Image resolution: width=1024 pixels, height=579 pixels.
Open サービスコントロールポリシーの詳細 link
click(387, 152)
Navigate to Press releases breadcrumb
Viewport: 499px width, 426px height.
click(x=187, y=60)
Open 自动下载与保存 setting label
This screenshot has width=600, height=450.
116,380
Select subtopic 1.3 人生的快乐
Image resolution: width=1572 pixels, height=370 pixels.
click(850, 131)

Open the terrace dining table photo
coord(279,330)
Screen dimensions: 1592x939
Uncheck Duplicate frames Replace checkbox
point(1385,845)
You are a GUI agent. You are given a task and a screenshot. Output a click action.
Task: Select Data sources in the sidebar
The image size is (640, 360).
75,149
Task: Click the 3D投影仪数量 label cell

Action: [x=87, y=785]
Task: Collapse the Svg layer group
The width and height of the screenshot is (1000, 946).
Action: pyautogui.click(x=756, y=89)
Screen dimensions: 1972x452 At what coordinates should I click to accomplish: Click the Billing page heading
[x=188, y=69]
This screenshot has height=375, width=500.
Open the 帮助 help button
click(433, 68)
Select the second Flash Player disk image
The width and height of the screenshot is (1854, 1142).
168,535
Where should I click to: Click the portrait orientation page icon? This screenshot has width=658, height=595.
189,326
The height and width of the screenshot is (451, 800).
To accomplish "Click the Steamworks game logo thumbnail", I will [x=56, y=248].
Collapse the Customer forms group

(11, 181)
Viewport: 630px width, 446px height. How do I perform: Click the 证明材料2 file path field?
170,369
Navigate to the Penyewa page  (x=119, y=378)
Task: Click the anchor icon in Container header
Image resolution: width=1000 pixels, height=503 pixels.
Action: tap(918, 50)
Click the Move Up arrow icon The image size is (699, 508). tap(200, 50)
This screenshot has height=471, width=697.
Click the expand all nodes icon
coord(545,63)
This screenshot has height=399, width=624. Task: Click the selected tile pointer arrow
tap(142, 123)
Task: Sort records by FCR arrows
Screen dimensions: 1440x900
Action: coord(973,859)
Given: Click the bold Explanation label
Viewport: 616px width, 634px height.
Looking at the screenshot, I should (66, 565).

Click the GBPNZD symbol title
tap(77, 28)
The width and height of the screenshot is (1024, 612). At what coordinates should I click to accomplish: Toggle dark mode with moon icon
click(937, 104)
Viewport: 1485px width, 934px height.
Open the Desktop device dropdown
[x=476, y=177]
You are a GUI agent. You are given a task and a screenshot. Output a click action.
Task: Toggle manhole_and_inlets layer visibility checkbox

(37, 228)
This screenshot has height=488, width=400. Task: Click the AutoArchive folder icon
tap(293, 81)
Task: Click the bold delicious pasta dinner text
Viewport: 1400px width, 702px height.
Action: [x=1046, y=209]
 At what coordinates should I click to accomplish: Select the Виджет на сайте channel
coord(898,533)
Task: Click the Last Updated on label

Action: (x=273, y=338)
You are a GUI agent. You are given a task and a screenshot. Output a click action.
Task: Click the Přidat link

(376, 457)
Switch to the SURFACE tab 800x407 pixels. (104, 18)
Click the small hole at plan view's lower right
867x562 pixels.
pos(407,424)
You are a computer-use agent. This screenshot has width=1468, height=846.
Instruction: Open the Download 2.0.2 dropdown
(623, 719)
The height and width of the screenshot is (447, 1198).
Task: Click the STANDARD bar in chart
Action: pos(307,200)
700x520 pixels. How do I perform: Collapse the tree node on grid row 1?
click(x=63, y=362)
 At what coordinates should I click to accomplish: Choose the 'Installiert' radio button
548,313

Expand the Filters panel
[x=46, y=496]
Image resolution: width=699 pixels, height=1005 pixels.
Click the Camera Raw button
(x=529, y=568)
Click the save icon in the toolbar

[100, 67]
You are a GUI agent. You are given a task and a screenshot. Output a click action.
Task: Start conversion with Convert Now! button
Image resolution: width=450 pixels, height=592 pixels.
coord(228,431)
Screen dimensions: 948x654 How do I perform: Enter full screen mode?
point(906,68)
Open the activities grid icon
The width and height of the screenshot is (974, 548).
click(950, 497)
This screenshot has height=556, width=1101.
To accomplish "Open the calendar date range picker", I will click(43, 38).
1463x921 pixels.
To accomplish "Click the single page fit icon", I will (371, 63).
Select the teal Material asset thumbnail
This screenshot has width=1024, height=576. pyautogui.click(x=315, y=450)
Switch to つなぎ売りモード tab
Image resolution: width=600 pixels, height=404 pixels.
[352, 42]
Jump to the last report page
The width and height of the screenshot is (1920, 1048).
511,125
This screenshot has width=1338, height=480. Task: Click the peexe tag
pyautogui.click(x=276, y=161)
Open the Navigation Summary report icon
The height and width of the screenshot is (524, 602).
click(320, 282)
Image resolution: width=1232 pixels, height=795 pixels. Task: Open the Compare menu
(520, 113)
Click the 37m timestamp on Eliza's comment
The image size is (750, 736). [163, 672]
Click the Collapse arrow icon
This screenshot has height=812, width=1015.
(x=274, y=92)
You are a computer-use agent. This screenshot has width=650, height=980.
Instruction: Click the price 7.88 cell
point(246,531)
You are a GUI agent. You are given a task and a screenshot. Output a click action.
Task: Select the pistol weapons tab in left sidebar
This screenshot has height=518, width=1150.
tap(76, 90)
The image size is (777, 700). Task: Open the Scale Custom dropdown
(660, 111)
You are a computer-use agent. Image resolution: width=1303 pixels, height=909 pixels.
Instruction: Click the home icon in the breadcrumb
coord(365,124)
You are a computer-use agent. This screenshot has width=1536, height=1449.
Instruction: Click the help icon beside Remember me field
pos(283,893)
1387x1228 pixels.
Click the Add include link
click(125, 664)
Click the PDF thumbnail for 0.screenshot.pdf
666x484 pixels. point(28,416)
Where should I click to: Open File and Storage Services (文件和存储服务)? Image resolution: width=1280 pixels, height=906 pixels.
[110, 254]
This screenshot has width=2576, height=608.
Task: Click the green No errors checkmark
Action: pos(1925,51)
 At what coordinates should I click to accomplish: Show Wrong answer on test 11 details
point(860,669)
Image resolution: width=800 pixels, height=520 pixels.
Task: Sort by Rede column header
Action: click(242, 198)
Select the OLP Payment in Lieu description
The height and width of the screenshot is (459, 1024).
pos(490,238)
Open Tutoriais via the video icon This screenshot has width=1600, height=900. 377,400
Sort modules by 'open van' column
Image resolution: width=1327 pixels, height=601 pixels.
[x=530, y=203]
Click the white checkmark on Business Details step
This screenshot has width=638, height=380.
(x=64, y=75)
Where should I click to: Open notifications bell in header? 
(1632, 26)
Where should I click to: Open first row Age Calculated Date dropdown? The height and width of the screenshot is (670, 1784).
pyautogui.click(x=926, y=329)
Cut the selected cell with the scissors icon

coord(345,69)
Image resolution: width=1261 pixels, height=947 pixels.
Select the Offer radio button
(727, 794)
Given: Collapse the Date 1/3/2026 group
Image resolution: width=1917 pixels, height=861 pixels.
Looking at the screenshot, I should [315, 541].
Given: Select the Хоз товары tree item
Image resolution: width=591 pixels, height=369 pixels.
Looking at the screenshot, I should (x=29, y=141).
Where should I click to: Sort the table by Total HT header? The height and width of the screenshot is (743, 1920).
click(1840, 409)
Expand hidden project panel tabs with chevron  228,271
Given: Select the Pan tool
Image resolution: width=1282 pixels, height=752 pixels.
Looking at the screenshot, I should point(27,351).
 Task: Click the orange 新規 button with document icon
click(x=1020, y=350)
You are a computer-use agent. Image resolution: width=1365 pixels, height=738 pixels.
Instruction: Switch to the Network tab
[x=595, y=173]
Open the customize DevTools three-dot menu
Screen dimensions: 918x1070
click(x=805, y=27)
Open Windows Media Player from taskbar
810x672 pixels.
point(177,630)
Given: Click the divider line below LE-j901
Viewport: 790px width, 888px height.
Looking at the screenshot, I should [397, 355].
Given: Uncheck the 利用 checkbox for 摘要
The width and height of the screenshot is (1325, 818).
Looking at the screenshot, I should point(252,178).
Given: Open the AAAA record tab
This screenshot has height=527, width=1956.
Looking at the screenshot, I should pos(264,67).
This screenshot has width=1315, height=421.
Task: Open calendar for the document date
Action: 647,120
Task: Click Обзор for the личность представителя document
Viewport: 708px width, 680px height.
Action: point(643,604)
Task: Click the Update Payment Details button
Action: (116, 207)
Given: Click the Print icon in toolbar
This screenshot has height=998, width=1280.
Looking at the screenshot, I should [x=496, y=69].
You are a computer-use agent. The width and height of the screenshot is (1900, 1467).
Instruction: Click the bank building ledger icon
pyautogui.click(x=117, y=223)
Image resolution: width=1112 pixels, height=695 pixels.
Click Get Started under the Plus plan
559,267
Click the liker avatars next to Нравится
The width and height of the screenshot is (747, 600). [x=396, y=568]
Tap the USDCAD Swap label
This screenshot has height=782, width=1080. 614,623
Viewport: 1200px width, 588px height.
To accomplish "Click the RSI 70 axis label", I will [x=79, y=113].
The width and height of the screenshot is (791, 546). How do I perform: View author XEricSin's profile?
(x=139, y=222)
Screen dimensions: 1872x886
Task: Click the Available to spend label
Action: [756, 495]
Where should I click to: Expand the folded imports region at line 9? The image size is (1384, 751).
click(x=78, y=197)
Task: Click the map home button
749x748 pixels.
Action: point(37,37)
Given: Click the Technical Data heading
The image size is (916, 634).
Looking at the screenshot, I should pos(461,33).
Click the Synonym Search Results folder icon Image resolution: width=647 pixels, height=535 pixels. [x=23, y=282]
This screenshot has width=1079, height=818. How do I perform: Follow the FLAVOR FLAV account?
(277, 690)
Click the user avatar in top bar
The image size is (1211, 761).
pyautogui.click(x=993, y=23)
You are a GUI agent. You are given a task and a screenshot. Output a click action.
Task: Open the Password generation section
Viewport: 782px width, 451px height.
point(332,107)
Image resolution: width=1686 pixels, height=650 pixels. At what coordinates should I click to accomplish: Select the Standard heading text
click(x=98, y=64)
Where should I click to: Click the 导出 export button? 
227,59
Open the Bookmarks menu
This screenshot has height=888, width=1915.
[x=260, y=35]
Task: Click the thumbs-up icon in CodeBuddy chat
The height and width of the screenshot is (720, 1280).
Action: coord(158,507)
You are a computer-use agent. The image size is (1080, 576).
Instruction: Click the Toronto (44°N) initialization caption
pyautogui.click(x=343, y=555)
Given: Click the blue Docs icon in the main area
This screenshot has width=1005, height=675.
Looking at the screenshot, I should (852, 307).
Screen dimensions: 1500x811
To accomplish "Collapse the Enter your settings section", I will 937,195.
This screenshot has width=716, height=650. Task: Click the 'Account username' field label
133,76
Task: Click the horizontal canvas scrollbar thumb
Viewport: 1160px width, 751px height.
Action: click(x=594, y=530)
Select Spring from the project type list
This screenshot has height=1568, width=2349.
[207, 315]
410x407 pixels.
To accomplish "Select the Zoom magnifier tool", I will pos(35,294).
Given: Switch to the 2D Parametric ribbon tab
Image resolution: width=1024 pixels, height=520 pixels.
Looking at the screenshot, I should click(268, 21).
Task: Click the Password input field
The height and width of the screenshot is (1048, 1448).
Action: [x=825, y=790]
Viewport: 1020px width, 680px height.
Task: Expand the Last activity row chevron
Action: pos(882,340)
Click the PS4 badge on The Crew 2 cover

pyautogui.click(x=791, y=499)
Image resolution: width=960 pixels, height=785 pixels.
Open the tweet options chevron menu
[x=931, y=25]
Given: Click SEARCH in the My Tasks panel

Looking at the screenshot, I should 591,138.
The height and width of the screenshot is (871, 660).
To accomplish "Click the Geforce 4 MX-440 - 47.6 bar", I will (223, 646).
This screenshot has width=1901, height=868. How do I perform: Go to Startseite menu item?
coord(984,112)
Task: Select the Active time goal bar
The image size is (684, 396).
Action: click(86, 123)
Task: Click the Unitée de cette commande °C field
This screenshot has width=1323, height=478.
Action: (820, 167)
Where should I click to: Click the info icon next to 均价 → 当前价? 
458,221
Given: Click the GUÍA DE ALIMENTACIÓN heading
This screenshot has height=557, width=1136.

- - - - -

→ What is being asked:
Please, from the entries above, set down exactly the lines from the one containing "Open the terrace dining table photo" through the one containing "Given: Click the bold Explanation label", and only those.

→ Completed task:
Open the terrace dining table photo
coord(279,330)
Screen dimensions: 1592x939
Uncheck Duplicate frames Replace checkbox
point(1385,845)
You are a GUI agent. You are given a task and a screenshot. Output a click action.
Task: Select Data sources in the sidebar
The image size is (640, 360).
75,149
Task: Click the 3D投影仪数量 label cell

Action: [x=87, y=785]
Task: Collapse the Svg layer group
The width and height of the screenshot is (1000, 946).
Action: pyautogui.click(x=756, y=89)
Screen dimensions: 1972x452 At what coordinates should I click to accomplish: Click the Billing page heading
[x=188, y=69]
This screenshot has height=375, width=500.
Open the 帮助 help button
click(433, 68)
Select the second Flash Player disk image
The width and height of the screenshot is (1854, 1142).
168,535
Where should I click to: Click the portrait orientation page icon? This screenshot has width=658, height=595.
189,326
The height and width of the screenshot is (451, 800).
To accomplish "Click the Steamworks game logo thumbnail", I will [x=56, y=248].
Collapse the Customer forms group

(11, 181)
Viewport: 630px width, 446px height. How do I perform: Click the 证明材料2 file path field?
170,369
Navigate to the Penyewa page  (x=119, y=378)
Task: Click the anchor icon in Container header
Image resolution: width=1000 pixels, height=503 pixels.
Action: tap(918, 50)
Click the Move Up arrow icon The image size is (699, 508). tap(200, 50)
This screenshot has height=471, width=697.
Click the expand all nodes icon
coord(545,63)
This screenshot has height=399, width=624. Task: Click the selected tile pointer arrow
tap(142, 123)
Task: Sort records by FCR arrows
Screen dimensions: 1440x900
Action: coord(973,859)
Given: Click the bold Explanation label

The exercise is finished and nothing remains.